═════ SUPPLIED MATERIAL ═════

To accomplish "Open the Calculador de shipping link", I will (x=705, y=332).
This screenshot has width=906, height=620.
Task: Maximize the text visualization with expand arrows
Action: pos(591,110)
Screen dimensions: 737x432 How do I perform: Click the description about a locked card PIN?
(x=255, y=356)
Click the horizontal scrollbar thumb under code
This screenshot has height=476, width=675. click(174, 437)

═════
═════ SUPPLIED MATERIAL ═════

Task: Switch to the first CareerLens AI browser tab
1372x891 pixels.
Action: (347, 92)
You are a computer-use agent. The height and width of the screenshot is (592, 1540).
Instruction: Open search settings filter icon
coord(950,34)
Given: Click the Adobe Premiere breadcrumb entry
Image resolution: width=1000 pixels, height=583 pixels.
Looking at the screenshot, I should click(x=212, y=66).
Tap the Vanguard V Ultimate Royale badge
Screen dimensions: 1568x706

═════

REQUEST:
Copy out the entries above word for word, from the line with "will (x=705, y=332)." to the line with "This screenshot has height=476, width=675.", and nothing else.

RESPONSE TO THE TASK:
To accomplish "Open the Calculador de shipping link", I will (x=705, y=332).
This screenshot has width=906, height=620.
Task: Maximize the text visualization with expand arrows
Action: pos(591,110)
Screen dimensions: 737x432 How do I perform: Click the description about a locked card PIN?
(x=255, y=356)
Click the horizontal scrollbar thumb under code
This screenshot has height=476, width=675. click(174, 437)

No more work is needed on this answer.